The first weekend also featured a long-awaited tête-à-tête between Abumrad and Reitman (Juno, Up in the Air, The Front Runner, Ghostbusters: Afterlife), the latter being a self-proclaimed Radiolab aficionado. The conversation was originally supposed to take place at the 2020 festival, but was canceled due to COVID-19; yet Reitman was so keen to still have the conversation that he was said to have insisted he’d have been happy to conduct it “in a Starbucks for the baristas.” The pair chatted about the similarities between audio and cinema—a common topic of discussion at the festival—and dug into Abumrad’s impressive oeuvre of shows, including Dolly Parton’s America and WNYC’s upcoming The Vanishing of Harry Pace, about the rise and fall of America’s first Black-owned record label.

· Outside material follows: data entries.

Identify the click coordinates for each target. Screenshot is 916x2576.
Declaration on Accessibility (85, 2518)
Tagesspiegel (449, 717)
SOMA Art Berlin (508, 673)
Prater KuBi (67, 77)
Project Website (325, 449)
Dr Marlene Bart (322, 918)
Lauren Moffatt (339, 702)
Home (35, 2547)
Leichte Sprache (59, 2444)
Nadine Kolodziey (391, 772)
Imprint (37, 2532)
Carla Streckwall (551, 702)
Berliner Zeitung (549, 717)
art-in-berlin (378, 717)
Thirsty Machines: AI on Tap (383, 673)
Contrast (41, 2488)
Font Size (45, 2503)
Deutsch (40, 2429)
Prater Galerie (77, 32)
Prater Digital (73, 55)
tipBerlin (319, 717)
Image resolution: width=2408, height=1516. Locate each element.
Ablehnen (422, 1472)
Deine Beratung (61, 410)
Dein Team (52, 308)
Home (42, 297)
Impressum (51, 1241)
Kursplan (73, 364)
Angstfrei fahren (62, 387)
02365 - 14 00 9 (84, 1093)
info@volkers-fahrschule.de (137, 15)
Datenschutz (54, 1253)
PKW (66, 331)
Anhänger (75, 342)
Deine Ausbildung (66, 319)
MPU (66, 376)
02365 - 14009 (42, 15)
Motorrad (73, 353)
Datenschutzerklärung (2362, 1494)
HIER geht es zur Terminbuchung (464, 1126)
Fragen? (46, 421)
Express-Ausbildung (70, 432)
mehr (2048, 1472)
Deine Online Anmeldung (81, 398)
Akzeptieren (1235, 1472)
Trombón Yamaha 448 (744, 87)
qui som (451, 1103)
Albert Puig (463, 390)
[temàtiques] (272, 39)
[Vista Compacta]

Depending on who you speak to, the inclusion of podcasts by an institution like Tribeca is either the long-overdue recognition of audio storytelling as a sophisticated and innovative art form, or a heady endorsement of a medium that occasionally still struggles to shake off the perception of two men bro-ing out in front of a mic. And the programming itself, split evenly between the championing of original, independent content and collaborations with industry titans, reflected both the reality of the podcasting space, as well as a nod at the David and Goliath battle that continues to play out across RSS feeds.

One thing that’s clear? After years of boom after boom after boom, 2021 may just be the year we truly reach peak podcast.